Cluster Analysis

Clustering wines
k-means

In [None]:
data(wine, package='rattle')
head(wine)

In [None]:
wine.stand <- scale(wine[-1])  # To standarize the variables

# K-Means
k.means.fit <- kmeans(wine.stand, 3) # k = 3

In [None]:
#In k.means.fit are contained all the elements of the cluster output:
attributes(k.means.fit)

In [None]:
# Centroids:
k.means.fit$centers

In [None]:
# Clusters:
k.means.fit$cluster

In [None]:
# Cluster size:
k.means.fit$size

In [None]:
wssplot <- function(data, nc=15, seed=1234){
  wss <- (nrow(data)-1)*sum(apply(data,2,var))
  for (i in 2:nc){
    set.seed(seed)
    wss[i] <- sum(kmeans(data, centers=i)$withinss)}
  plot(1:nc, wss, type="b", xlab="Number of Clusters",
       ylab="Within groups sum of squares")}

wssplot(wine.stand, nc=6) 

In [None]:
#Library clusters allow us to represent (with the aid of PCA) the cluster solution into 2 dimensions:
library(cluster)
clusplot(wine.stand, k.means.fit$cluster, main='2D representation of the Cluster solution',
         color=TRUE, shade=TRUE,
         labels=2, lines=0)

In [None]:
#In order to evaluate the clustering performance we build a confusion matrix:
table(wine[,1],k.means.fit$cluster)

Hierarchical clustering:
Hierarchical methods use a distance matrix as an input for the clustering algorithm.

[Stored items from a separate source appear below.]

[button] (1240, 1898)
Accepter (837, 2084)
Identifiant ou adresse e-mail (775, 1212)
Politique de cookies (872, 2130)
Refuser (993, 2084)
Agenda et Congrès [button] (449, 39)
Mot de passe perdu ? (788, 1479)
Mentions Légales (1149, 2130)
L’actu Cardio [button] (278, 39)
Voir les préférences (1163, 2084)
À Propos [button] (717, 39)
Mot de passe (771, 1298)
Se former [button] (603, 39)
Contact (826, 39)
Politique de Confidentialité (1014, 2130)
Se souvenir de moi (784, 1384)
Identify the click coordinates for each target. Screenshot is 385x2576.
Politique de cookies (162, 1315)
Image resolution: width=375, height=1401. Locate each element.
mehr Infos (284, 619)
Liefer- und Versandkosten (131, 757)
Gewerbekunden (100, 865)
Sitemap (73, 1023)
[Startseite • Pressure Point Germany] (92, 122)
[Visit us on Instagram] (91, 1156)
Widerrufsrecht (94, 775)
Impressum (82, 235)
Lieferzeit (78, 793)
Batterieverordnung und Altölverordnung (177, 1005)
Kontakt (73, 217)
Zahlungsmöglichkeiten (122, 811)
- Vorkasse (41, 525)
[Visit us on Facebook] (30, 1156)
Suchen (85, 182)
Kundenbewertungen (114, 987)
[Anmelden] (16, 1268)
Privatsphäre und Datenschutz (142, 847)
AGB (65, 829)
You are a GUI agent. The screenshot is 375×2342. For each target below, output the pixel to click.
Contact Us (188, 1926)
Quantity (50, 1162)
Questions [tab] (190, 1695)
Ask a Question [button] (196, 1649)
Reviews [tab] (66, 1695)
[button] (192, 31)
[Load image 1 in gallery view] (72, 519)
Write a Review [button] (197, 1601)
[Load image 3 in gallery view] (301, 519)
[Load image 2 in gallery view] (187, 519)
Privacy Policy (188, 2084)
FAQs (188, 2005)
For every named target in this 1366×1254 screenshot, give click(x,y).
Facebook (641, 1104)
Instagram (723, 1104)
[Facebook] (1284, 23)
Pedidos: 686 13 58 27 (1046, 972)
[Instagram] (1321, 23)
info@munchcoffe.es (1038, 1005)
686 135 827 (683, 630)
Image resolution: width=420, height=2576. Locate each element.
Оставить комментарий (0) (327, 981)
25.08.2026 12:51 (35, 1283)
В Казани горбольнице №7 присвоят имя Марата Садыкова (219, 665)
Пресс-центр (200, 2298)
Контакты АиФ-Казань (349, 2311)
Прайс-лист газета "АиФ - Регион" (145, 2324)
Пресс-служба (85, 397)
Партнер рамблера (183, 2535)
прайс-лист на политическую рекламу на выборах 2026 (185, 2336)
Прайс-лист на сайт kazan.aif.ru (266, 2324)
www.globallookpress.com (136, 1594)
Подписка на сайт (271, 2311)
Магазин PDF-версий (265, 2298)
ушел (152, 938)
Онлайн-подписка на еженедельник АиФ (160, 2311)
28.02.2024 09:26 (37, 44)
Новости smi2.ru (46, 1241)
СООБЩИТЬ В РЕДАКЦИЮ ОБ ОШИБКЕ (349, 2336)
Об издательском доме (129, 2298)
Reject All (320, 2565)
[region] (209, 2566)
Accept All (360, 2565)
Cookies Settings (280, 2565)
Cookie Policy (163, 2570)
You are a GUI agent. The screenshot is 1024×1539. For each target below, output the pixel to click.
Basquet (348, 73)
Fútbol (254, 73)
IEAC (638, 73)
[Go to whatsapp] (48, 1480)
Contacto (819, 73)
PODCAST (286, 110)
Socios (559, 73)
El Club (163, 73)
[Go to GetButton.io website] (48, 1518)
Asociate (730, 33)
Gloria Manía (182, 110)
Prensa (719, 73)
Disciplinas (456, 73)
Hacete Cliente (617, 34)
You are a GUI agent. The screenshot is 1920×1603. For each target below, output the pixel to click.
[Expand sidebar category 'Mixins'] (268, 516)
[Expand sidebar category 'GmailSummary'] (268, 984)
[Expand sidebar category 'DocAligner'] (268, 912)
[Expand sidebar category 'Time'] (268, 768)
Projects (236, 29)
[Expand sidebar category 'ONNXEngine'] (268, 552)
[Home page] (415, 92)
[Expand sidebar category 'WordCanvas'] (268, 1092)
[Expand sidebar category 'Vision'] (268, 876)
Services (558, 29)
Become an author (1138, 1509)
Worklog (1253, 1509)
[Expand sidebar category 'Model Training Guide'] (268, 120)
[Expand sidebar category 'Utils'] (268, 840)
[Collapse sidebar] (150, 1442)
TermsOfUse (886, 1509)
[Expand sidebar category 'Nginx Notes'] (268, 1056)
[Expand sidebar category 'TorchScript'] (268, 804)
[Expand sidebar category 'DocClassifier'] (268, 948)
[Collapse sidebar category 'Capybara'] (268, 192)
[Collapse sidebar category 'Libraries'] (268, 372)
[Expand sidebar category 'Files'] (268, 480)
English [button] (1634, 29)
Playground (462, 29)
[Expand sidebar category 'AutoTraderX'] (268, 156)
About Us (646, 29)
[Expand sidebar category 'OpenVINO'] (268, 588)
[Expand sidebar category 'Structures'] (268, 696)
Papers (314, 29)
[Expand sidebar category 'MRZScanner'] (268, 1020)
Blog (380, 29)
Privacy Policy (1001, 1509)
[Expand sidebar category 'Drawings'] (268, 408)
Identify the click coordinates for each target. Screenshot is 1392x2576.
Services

The choice of an appropriate metric will influence the shape of the clusters, as some elements may be close to one another according to one distance and farther away according to another.

In [None]:
d <- dist(wine.stand, method = "euclidean") # Euclidean distance matrix.

In [None]:
#We use the Euclidean distance as an input for the clustering algorithm (Ward’s minimum variance criterion minimizes the total within-cluster variance):
H.fit <- hclust(d, method="ward")

In [None]:
#The clustering output can be displayed in a dendrogram
plot(H.fit) # display dendogram
groups <- cutree(H.fit, k=3) # cut tree into 5 clusters
# draw dendogram with red borders around the 5 clusters
rect.hclust(H.fit, k=3, border="red") 

In [None]:
table(wine[,1],groups)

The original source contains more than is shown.